この記事では、SQLのウィンドウ関数を活用して時系列データの分析を行う手法について詳しく解説します。ウィンドウ関数は集計処理やランキング付け、そして時系列データの分析に非常に有用であり、データ分析を行う上での必須スキルともいえます。
目次
ウィンドウ関数とは
ウィンドウ関数は、SQLで用いられる特殊な関数の一つで、各行に対して集計を行いながらデータを返すことができます。通常の集計関数(SUM、AVGなど)とは異なり、ウィンドウ関数を用いると集計結果を維持したままさまざまな計算が行えます。
基本的な使い方
以下はウィンドウ関数の基本的な使い方です。
SELECT
id,
value,
SUM(value) OVER (ORDER BY id) AS running_total
FROM
table_name;
主なウィンドウ関数
- ROW_NUMBER()
- RANK()
- DENSE_RANK()
- SUM()
- AVG()
- MIN()
- MAX()
時系列データとウィンドウ関数
時系列データとは、時間の経過とともに記録されたデータのことを指します。

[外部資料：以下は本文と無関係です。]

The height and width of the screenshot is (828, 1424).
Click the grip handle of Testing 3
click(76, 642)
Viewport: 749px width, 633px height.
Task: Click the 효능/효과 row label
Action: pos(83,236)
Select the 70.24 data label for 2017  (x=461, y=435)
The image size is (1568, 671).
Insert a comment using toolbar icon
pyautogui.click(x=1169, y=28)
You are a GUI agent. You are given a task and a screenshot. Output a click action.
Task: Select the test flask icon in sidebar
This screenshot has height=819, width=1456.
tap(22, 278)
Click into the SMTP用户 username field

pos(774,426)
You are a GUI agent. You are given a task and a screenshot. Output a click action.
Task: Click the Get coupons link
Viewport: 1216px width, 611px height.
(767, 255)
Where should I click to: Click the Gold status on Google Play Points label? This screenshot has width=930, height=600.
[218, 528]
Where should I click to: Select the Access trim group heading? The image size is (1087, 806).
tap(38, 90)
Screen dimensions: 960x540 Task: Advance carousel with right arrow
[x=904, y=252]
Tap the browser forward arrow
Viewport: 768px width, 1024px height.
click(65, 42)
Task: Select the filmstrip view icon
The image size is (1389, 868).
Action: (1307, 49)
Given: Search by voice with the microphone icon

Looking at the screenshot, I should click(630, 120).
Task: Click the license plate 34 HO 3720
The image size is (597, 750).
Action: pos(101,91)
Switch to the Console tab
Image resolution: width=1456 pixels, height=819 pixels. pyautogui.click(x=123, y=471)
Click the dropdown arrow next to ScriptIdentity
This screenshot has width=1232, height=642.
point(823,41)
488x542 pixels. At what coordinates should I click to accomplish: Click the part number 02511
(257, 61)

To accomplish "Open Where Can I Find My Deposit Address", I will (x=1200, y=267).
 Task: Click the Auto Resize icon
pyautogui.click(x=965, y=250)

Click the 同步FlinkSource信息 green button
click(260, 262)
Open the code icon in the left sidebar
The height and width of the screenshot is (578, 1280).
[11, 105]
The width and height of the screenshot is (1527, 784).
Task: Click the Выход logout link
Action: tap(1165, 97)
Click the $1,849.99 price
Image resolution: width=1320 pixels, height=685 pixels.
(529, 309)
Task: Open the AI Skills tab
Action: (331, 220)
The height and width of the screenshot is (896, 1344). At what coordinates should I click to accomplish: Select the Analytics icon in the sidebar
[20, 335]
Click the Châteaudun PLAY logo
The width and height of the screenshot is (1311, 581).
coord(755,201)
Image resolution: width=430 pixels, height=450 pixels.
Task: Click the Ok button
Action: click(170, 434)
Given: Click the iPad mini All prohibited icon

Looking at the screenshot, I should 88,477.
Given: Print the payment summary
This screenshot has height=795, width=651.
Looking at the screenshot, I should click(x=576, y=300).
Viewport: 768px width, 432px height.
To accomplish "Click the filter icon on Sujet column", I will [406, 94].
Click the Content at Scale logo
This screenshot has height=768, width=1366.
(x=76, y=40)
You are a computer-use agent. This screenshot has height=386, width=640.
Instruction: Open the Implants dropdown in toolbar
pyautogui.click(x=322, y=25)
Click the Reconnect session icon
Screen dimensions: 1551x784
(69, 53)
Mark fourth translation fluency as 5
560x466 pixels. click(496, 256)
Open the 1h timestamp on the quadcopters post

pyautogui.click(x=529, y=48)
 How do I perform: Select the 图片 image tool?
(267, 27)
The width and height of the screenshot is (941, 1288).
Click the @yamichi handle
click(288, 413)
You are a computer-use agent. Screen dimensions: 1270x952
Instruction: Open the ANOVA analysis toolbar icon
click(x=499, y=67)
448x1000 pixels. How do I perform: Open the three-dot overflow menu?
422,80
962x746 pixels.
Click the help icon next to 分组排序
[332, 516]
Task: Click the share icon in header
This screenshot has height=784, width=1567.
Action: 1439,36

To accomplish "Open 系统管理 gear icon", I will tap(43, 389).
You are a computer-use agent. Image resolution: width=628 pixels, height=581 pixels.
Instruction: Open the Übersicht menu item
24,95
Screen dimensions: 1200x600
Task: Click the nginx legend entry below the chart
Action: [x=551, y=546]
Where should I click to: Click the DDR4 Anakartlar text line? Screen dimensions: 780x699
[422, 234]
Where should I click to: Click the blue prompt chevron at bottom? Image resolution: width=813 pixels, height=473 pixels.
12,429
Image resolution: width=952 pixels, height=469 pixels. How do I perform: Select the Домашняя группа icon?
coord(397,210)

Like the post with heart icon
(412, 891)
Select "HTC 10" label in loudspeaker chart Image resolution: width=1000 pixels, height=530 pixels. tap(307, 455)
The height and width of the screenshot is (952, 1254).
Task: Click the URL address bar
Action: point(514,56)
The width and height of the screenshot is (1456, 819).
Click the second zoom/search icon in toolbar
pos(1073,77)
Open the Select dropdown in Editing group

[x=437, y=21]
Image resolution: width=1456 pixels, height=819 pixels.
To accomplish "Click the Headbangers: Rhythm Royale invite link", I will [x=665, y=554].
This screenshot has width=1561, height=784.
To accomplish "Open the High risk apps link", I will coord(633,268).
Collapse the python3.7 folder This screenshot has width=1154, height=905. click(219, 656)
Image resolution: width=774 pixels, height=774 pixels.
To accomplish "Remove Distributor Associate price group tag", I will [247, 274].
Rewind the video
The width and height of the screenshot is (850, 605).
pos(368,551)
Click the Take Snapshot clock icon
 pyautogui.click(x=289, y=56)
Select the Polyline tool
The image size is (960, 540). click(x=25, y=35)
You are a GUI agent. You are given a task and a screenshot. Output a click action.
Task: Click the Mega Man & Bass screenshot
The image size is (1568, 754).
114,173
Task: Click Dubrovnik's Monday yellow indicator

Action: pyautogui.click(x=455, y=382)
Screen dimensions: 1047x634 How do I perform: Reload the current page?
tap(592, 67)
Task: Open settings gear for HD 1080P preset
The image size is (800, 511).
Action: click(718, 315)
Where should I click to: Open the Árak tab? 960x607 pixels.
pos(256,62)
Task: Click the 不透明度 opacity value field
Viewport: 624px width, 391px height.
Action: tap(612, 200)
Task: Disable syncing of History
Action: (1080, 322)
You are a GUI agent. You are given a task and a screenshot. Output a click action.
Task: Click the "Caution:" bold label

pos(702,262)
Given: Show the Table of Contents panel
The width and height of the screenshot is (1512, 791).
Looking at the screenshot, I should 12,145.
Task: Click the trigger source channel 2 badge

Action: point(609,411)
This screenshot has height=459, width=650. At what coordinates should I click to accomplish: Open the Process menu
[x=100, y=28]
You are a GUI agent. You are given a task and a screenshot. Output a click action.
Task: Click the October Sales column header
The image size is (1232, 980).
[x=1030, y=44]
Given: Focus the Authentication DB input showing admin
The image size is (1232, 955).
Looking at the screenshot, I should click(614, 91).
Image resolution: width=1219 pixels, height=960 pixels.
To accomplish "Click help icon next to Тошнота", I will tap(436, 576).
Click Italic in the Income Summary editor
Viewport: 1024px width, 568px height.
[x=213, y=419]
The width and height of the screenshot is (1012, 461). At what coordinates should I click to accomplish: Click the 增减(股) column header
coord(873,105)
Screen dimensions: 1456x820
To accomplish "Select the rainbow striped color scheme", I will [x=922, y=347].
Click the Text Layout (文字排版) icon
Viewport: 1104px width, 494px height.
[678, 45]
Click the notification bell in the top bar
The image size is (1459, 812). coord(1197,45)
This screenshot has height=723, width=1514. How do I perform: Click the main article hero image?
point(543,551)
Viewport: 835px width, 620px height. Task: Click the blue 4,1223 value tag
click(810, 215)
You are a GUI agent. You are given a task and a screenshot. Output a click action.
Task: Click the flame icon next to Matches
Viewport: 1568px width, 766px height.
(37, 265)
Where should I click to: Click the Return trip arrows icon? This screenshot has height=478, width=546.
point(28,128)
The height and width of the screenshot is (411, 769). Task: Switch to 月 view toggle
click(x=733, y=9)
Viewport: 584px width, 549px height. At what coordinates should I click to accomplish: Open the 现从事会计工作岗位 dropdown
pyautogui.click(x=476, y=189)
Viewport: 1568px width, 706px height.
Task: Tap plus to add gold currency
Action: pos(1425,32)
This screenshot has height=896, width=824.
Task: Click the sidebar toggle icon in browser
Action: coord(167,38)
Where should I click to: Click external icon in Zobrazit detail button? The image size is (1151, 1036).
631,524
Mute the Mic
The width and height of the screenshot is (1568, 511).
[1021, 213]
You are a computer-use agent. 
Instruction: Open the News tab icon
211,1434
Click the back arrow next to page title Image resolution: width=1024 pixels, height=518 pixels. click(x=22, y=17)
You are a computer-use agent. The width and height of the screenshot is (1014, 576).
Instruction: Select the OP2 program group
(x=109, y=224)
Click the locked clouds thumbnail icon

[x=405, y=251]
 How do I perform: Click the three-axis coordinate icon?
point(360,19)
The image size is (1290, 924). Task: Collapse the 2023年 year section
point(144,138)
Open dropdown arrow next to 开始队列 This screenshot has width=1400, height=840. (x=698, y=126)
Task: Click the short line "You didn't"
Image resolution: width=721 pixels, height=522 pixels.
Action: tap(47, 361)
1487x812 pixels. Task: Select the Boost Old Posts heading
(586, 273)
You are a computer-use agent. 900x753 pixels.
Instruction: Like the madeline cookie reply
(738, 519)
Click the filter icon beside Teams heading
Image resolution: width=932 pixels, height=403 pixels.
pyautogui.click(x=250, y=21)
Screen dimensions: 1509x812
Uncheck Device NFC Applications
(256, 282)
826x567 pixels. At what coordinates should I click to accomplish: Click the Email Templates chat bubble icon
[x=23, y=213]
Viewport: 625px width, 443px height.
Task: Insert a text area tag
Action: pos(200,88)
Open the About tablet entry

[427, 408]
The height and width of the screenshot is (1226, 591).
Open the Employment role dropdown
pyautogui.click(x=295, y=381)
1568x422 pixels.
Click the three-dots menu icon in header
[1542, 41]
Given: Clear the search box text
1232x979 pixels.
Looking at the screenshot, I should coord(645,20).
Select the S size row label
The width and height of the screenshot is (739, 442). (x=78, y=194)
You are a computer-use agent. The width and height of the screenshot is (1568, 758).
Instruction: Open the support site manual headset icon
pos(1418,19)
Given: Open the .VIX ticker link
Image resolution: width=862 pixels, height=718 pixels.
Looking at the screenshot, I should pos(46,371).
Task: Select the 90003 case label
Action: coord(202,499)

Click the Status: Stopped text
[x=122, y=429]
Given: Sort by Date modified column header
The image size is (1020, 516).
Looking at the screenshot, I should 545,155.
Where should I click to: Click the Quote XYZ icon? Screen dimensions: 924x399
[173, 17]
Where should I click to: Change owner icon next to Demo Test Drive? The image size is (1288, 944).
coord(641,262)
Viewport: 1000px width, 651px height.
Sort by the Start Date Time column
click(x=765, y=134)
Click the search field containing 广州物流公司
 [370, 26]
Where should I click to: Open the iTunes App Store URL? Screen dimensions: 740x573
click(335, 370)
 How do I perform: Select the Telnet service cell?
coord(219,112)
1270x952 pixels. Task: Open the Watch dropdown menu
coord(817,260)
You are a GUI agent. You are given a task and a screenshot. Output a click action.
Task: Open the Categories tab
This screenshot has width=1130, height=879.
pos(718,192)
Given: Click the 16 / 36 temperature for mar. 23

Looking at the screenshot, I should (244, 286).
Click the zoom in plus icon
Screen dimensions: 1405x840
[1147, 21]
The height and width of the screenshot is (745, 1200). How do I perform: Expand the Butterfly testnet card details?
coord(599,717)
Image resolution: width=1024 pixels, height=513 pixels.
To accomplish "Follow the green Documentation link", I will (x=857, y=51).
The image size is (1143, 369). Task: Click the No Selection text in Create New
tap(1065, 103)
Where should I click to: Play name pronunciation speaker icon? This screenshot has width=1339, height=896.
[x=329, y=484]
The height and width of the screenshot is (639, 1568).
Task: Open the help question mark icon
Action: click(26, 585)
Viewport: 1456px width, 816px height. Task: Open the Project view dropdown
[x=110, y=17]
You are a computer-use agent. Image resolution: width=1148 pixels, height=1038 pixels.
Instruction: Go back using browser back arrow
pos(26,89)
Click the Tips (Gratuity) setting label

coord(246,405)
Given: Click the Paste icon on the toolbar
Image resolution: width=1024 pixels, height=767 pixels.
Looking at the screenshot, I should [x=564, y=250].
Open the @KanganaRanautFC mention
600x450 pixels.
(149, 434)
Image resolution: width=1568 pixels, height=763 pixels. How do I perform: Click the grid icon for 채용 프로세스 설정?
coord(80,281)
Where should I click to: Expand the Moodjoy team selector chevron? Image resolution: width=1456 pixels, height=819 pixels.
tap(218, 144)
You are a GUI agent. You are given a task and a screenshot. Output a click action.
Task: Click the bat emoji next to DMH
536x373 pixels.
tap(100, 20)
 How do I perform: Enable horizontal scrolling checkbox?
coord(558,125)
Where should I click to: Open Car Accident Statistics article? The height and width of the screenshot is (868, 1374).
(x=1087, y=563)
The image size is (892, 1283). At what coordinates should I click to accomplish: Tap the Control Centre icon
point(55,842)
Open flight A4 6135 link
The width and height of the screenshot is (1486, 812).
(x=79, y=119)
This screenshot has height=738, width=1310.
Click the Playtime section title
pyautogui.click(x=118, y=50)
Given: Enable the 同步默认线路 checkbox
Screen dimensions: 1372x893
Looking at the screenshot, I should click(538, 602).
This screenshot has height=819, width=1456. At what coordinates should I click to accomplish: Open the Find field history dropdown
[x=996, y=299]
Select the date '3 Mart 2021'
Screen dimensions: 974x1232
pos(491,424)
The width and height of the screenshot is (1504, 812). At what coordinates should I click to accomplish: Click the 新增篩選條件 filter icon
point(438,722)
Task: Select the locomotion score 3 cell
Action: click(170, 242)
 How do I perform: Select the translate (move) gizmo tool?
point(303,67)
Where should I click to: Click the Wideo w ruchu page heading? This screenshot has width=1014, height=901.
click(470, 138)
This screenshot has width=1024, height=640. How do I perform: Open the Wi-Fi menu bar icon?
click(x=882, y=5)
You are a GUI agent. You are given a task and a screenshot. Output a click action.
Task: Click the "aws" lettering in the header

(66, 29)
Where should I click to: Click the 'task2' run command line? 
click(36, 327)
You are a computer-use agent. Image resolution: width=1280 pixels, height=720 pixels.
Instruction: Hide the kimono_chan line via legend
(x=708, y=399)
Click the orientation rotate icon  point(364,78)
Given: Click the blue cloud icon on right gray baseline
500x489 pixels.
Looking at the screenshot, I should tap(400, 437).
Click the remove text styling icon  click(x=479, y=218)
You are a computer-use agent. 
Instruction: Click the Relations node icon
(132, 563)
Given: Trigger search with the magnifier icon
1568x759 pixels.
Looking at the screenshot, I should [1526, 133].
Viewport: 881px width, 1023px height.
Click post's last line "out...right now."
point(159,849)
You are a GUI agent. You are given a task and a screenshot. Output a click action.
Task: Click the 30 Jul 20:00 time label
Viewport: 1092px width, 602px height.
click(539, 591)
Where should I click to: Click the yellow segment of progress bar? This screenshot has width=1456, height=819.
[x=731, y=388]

ウィンドウ関数は、このような時系列データを効率良く分析する際に特に有用です。
ローリング平均の計算
ウィンドウ関数を使用して、過去N期間の平均を計算する例を以下に示します。
SELECT
date,
value,
AVG(value) OVER (ORDER BY date ROWS BETWEEN 6 PRECEDING AND CURRENT ROW) AS rolling_avg
FROM
time_series_table;
注意点
ROWS BETWEEN節で指定する期間は、具体的なビジネスニーズやデータの性質に応じて調整する必要があります。
時系列データの累積計算
日々のデータを累積して表示する際のSQLクエリ例を以下に示します。
SELECT
date,
value,
SUM(value) OVER (ORDER BY date) AS cumulative_sum
FROM
time_series_table;
日付 | 値 | 累積和 |
---|---|---|
2021-01-01 | 100 | 100 |
2021-01-02 | 120 | 220 |
高度な応用例
リード・ラグ関数を使用した分析
ウィンドウ関数には、リード(LEAD)とラグ(LAG)といった関数もあり、これを使用することで時系列データの前後の行と比較する分析が可能です。
SELECT
date,
value,
LAG(value) OVER (ORDER BY date) AS prev_value,
LEAD(value) OVER (ORDER BY date) AS next_value
FROM
time_series_table;
パーセンタイル計算
NTILE関数を用いて、データをパーセンタイルで分割する方法です。
SELECT
date,
value,
NTILE(4) OVER (ORDER BY value) AS percentile
FROM
time_series_table;
まとめ
ウィンドウ関数は、データ分析において多くの計算を柔軟に、かつ効率よく行える非常に強力なツールです。特に時系列データの分析においては、ローリング平均や累積計算、前後のデータとの比較など、多くの場面でその力を発揮します。これらの関数を理解し活用することで、より深いデータ分析が可能となります。